Let’s start with the ambience of these greasy spoons. Autonomy is the first expectation as an overworked waitress doubling as a hostess tells you to ‘Sit wherever you want.’

You settle into a booth, and another inkling that this place is an enterprising embodiment of constitutional freedoms presents itself in the form of a paper placemat and a heavy-duty coffee mug promoting capitalism, the Second Amendment and freedom of religion. Here, emblazoned on the supplies of one business, are advertisements for a dozen others — typically the most hardcore occupations you can imagine.

A well-used coffee cup at Aunt Lu’s Café, located inside the Sapp Brothers’ Truck Stop in Clearfield, where I went for ‘work’ and late-night corned beef hash (this assignment was the best!), plugs truck repair, parts, road service, towing and recovery (all in one ad); landscaping supplies; metal roofs; ammo, arms, and complete gunsmithing services; farm supplies; tarps; Bob’s CB shop; a Wesleyan Church and…fireworks!

Then, inside the extensive menu, you discover food that is unpretentious, cheap, and plentiful. Diners and truck stops are truly the most judgment-free zones, giving us all exactly what we want. Which is everything.

Breakfast, lunch and dinner any time of day? Yep. How’s that for being fluid? Want to sit solo at the counter and eat a piece of apple pie and ice cream at midnight? The waitress won’t ‘body-shame’ you; she’ll ask if you want extra whipped cream. The cooks and waitstaff are sensitive to all lifestyle choices: ‘Creamer or sugar with your coffee? Regular or decaf? White, wheat, or rye toast? Hashbrowns or home fries? Bacon, sausage, or ham? How do you want your eggs cooked? Fries OK as a side?’

How about a ‘mini bread loaf’ that comes as a ‘side’ item to a three-egg omelet? Or a cinnamon roll the size of your head that is also considered a ‘side’ despite being served with a steak knife?

Diners and truck stops offer both comfort food and plain old comfort. It makes sense that weary truck drivers and travelers on the lonely road for hours and hours seek a place that feels like home, somewhere they can relax and be themselves without having to worry about politically correct pronouns or other societal charades.

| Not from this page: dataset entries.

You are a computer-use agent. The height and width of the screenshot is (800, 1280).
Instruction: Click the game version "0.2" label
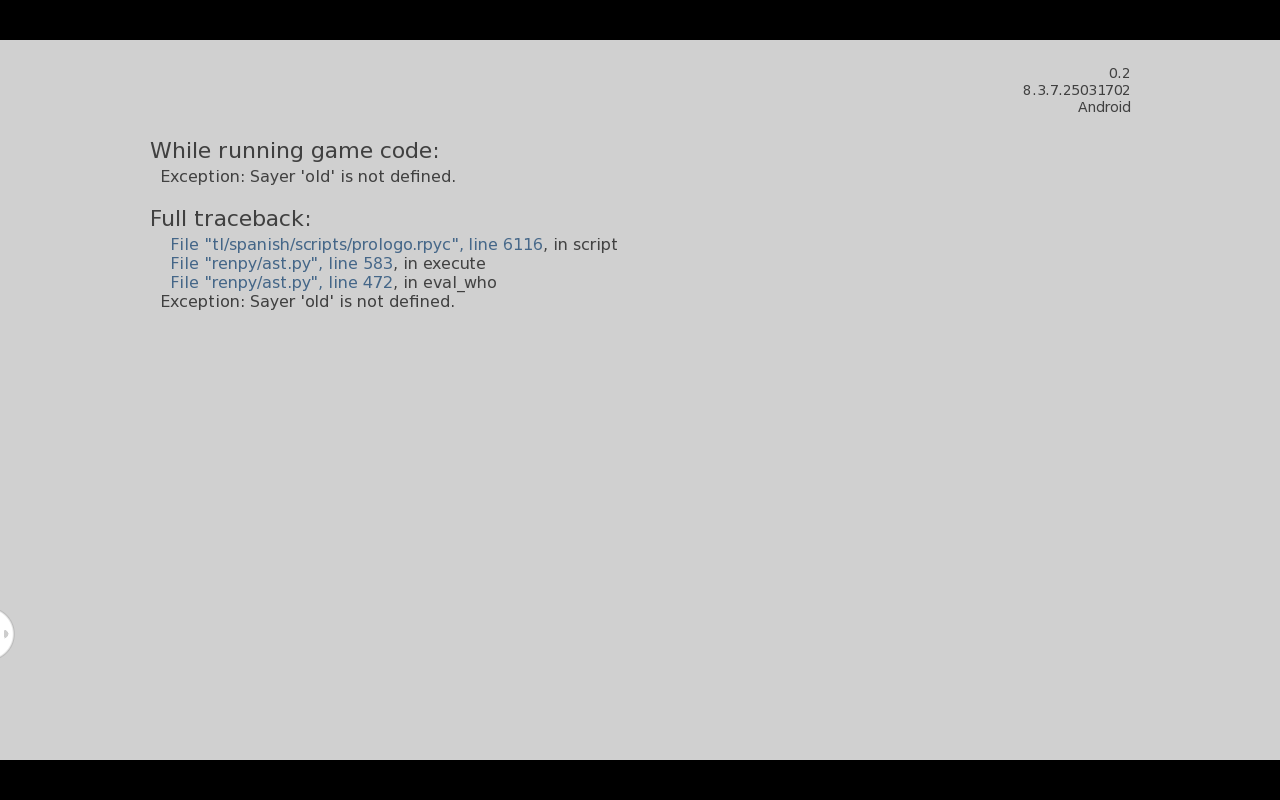coord(1119,74)
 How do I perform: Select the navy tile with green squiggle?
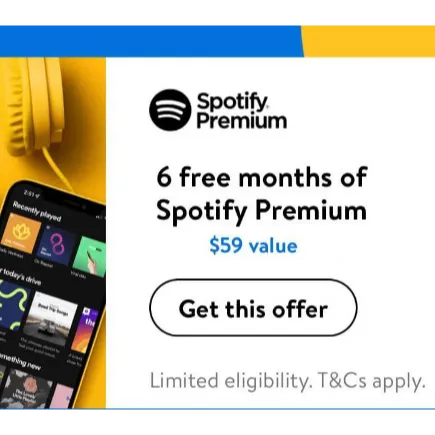pyautogui.click(x=13, y=306)
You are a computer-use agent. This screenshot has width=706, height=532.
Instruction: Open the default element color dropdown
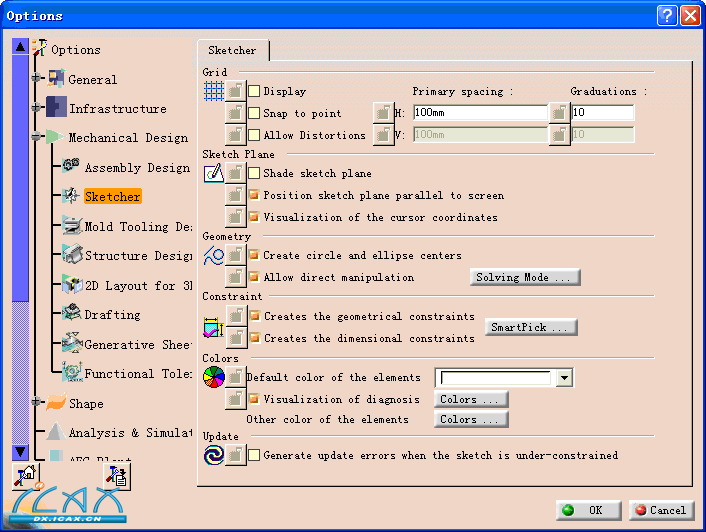[x=564, y=378]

It’s hard to worry, for instance, as Lizzo did recently during a Ted Talk, that twerking was popularized by Miley Cyrus and not a black woman, when you only have 10 hours to go fetch and haul a load of anthracite coal down to a steel mill down in Roanoke (conversation overheard at the West Branch Dairy Diner).

The waitresses at these establishments are generally thick-skinned women who work long hours serving people from all walks of life. You never know who’s going to walk into a rural diner when it’s the only place to eat for miles. Or into a truck stop that’s the only place open late. These ladies have heard it all and seen it all. If you want to talk about what a bitch Nancy Pelosi is, or about that time your cousin bagged a cow elk, or why Dale ‘won’t stop blabbin’ on the CB,’ they’ll listen.

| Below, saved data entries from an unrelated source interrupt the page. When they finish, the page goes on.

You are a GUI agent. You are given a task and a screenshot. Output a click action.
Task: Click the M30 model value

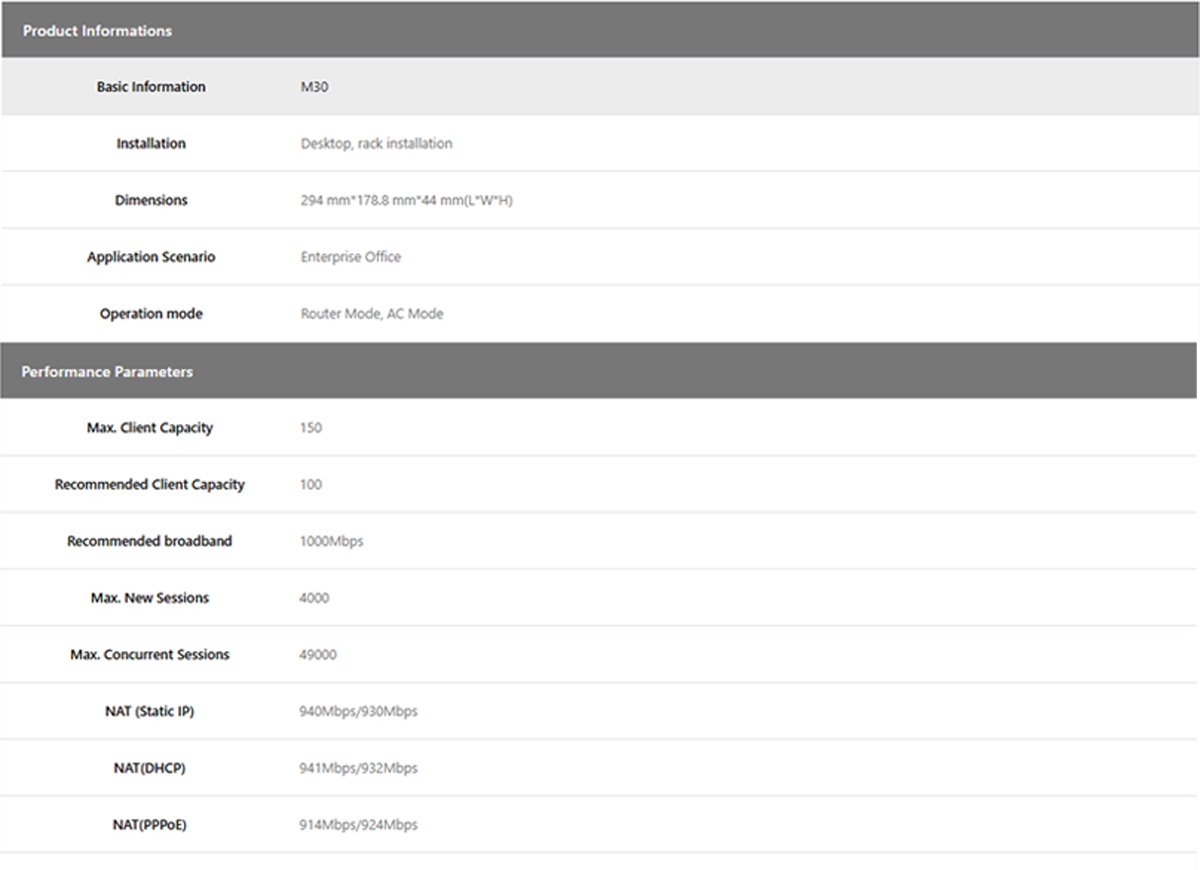tap(314, 87)
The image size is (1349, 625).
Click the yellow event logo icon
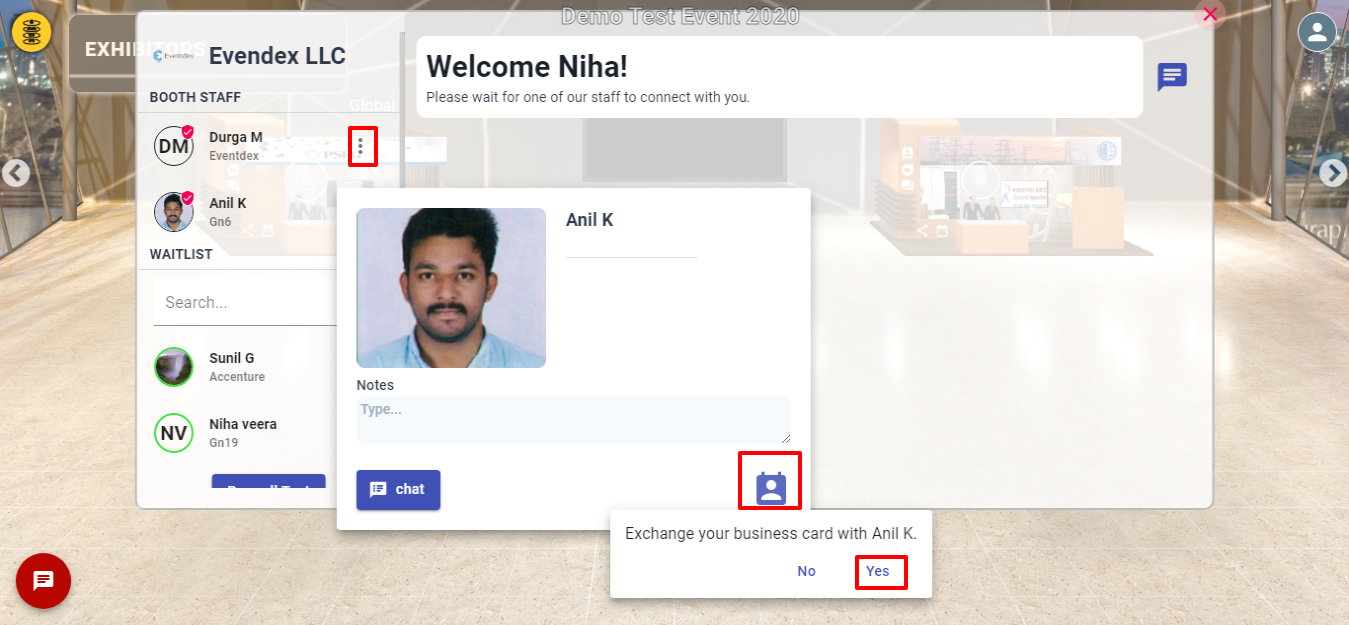(32, 32)
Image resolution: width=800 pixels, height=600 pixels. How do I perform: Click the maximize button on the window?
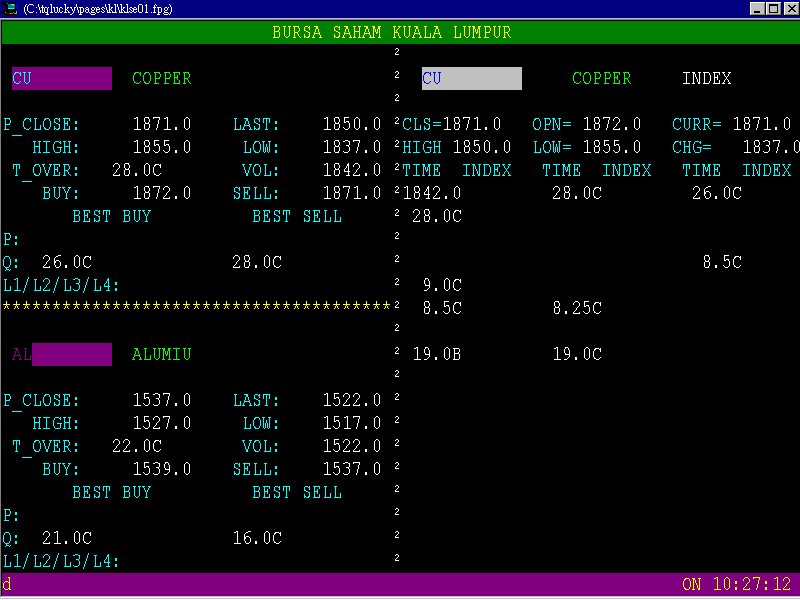click(771, 8)
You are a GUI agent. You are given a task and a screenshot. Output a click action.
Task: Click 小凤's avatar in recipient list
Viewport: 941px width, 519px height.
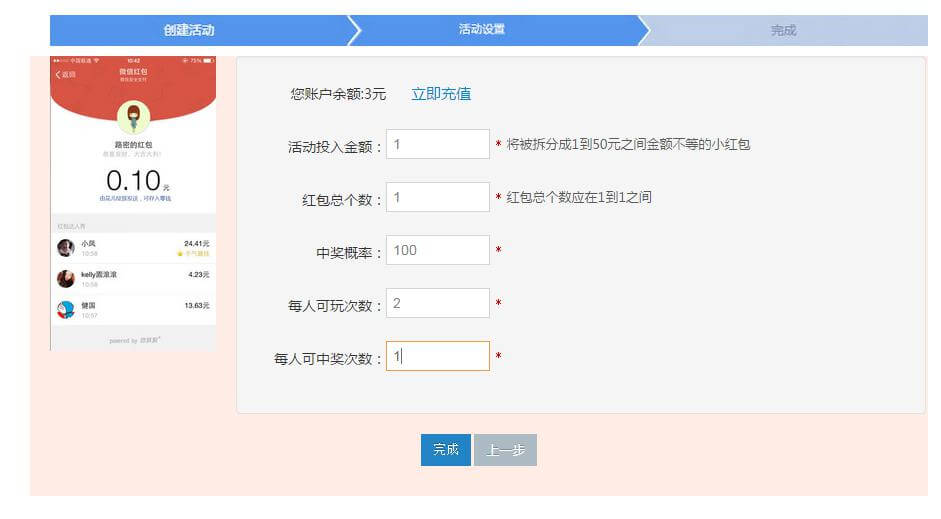66,247
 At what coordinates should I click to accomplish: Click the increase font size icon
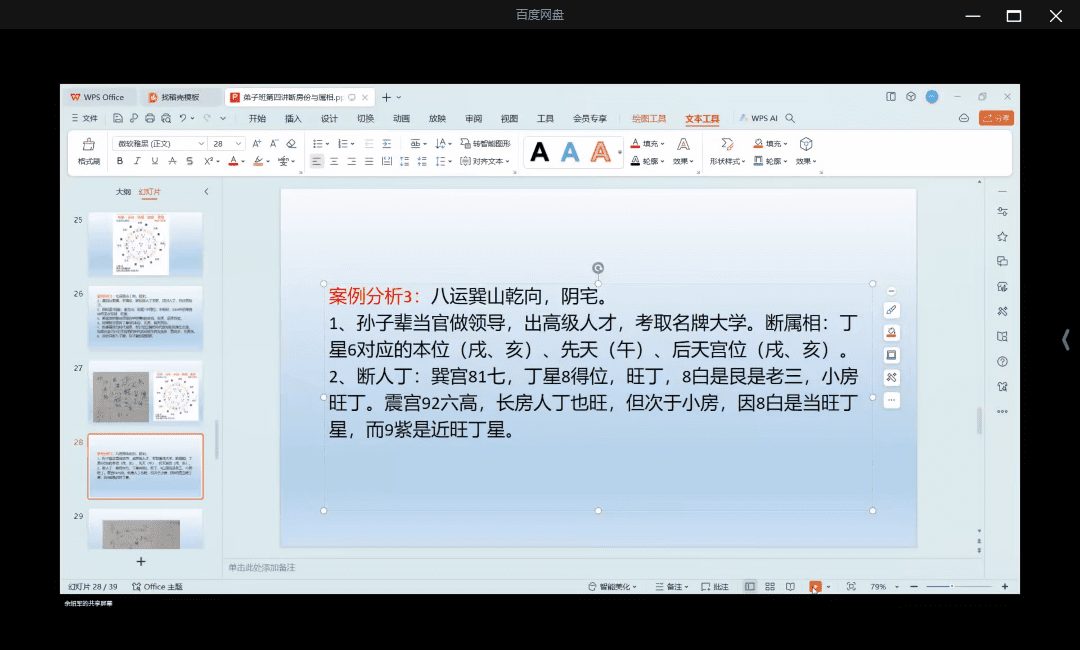pyautogui.click(x=255, y=143)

What these ladies lack in perfunctory niceties, they make up for by pouring on pet names. Everyone is ‘honey,’ ‘sweetie,’ or ‘baby.’ They give as good as they get from the early-bird old-timers and their irreverent one-liners who show up in groups every morning with their newspapers to gossip and talk about how the country’s goin’ to hell in a handbasket. And they’re as artless to the city folk passing through as they are to the regulars.

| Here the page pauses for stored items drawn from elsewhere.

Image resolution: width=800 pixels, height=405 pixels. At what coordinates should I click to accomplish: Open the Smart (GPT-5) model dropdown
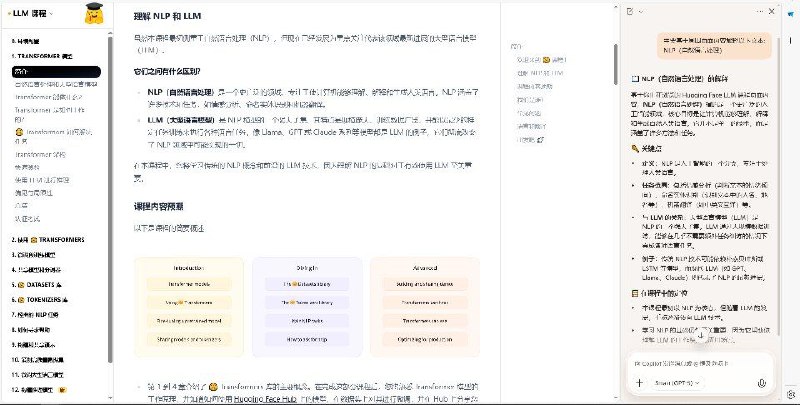coord(676,383)
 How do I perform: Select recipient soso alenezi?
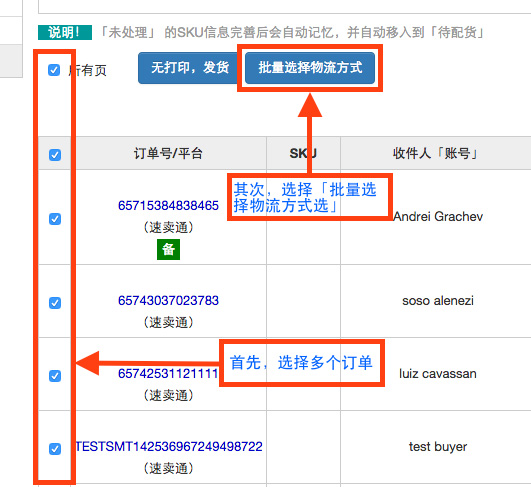click(438, 300)
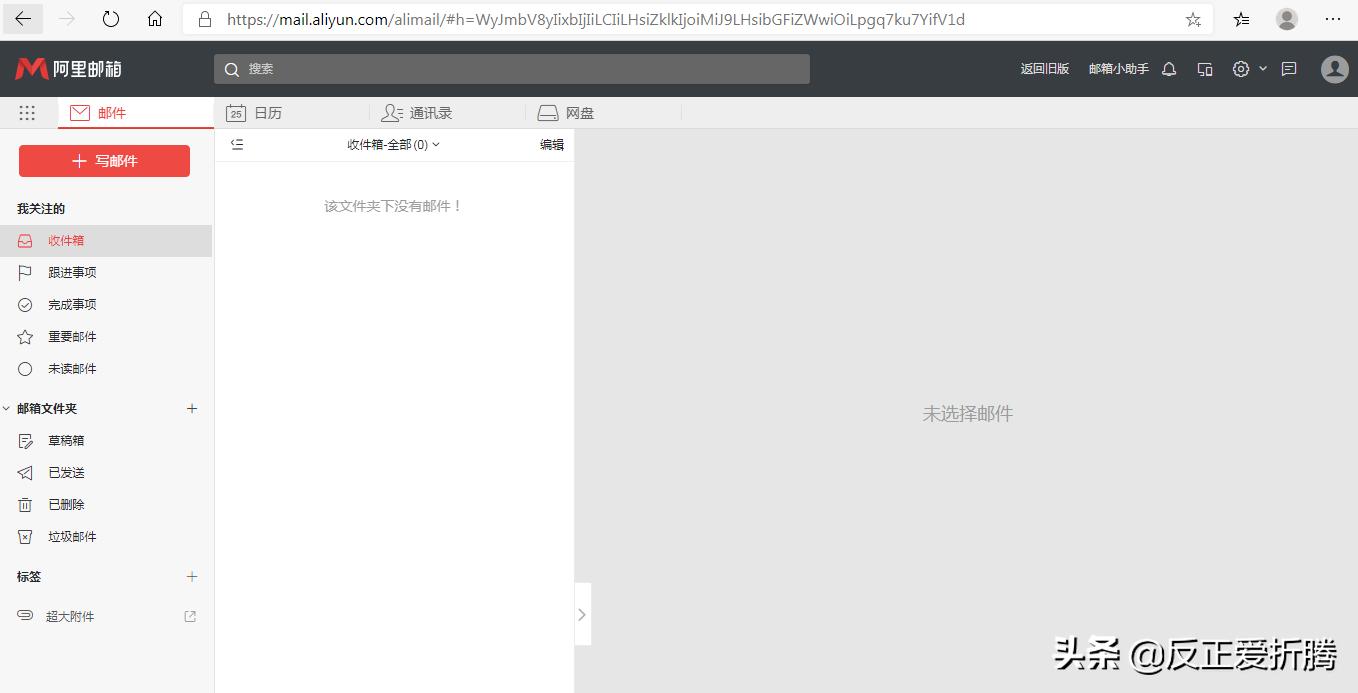The image size is (1358, 693).
Task: Open the apps launcher grid icon
Action: (x=27, y=112)
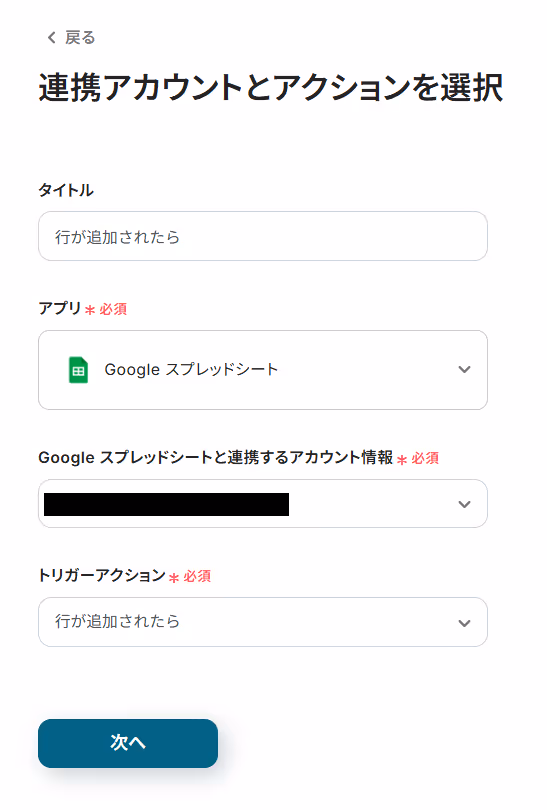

Diners and truck stops tend to attract countryfolk who appreciate the affordability of the food and its unfussy style, and old-fashioned conservative principles are what you’ll hear bandied about. But that doesn’t mean progressives won’t find a place at the table. Mostly, these restaurants serve as a communal therapy session, where people (even strangers) talk about real, regular issues that ignore politics: so-and-so’s health scare, the big football game, who’s re-siding their house and so forth.

And even if the occasional yuppie/progressive/hipster/liberal/pansexual wanders in from time to time, they may not like what they hear. But everyone is treated the same, because we’re all here for the same reason: greasy, fatty, sugary goodness that doesn’t self-identify as anything else.